# What is expected
From the line that includes "Select the blue fourth 防护引擎 icon" down to the final line of the data below, copy every line exactly and leave the rest out.

# Extracted entries
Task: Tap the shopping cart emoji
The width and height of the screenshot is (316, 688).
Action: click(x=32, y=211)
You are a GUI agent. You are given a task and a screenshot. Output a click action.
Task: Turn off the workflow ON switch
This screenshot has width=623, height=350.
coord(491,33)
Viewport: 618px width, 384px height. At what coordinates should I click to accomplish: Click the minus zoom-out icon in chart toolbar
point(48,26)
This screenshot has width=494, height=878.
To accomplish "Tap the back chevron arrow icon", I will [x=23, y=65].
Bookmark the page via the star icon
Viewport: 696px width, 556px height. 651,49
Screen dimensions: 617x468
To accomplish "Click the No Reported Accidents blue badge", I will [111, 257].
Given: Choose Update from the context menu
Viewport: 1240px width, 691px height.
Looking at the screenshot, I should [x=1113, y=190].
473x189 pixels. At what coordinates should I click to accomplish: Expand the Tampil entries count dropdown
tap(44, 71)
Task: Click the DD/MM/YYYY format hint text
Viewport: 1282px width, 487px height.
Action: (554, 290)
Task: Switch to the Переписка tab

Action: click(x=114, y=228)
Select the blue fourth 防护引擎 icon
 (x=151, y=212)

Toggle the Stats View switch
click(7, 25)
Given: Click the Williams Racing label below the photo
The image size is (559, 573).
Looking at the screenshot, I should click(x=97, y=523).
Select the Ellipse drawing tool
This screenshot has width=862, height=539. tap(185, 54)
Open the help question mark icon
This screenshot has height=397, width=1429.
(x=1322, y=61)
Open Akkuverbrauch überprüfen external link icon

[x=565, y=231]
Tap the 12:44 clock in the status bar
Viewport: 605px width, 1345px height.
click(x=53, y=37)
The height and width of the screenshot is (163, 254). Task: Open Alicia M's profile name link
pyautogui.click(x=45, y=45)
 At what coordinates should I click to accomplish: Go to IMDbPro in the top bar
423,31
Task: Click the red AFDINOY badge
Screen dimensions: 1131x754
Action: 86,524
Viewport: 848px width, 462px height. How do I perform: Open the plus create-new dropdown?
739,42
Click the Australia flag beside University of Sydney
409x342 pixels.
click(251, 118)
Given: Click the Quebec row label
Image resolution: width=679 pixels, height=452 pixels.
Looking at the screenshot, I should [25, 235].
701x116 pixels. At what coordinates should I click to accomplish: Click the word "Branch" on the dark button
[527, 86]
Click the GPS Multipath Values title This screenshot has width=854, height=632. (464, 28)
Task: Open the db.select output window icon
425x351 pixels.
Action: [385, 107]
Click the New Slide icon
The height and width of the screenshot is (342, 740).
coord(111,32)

# Solution to this task
Select the blue fourth 防护引擎 icon
 (x=151, y=212)

Toggle the Stats View switch
click(7, 25)
Given: Click the Williams Racing label below the photo
The image size is (559, 573).
Looking at the screenshot, I should click(x=97, y=523).
Select the Ellipse drawing tool
This screenshot has width=862, height=539. tap(185, 54)
Open the help question mark icon
This screenshot has height=397, width=1429.
(x=1322, y=61)
Open Akkuverbrauch überprüfen external link icon

[x=565, y=231]
Tap the 12:44 clock in the status bar
Viewport: 605px width, 1345px height.
click(x=53, y=37)
The height and width of the screenshot is (163, 254). Task: Open Alicia M's profile name link
pyautogui.click(x=45, y=45)
 At what coordinates should I click to accomplish: Go to IMDbPro in the top bar
423,31
Task: Click the red AFDINOY badge
Screen dimensions: 1131x754
Action: 86,524
Viewport: 848px width, 462px height. How do I perform: Open the plus create-new dropdown?
739,42
Click the Australia flag beside University of Sydney
409x342 pixels.
click(251, 118)
Given: Click the Quebec row label
Image resolution: width=679 pixels, height=452 pixels.
Looking at the screenshot, I should [25, 235].
701x116 pixels. At what coordinates should I click to accomplish: Click the word "Branch" on the dark button
[527, 86]
Click the GPS Multipath Values title This screenshot has width=854, height=632. (464, 28)
Task: Open the db.select output window icon
425x351 pixels.
Action: [385, 107]
Click the New Slide icon
The height and width of the screenshot is (342, 740).
coord(111,32)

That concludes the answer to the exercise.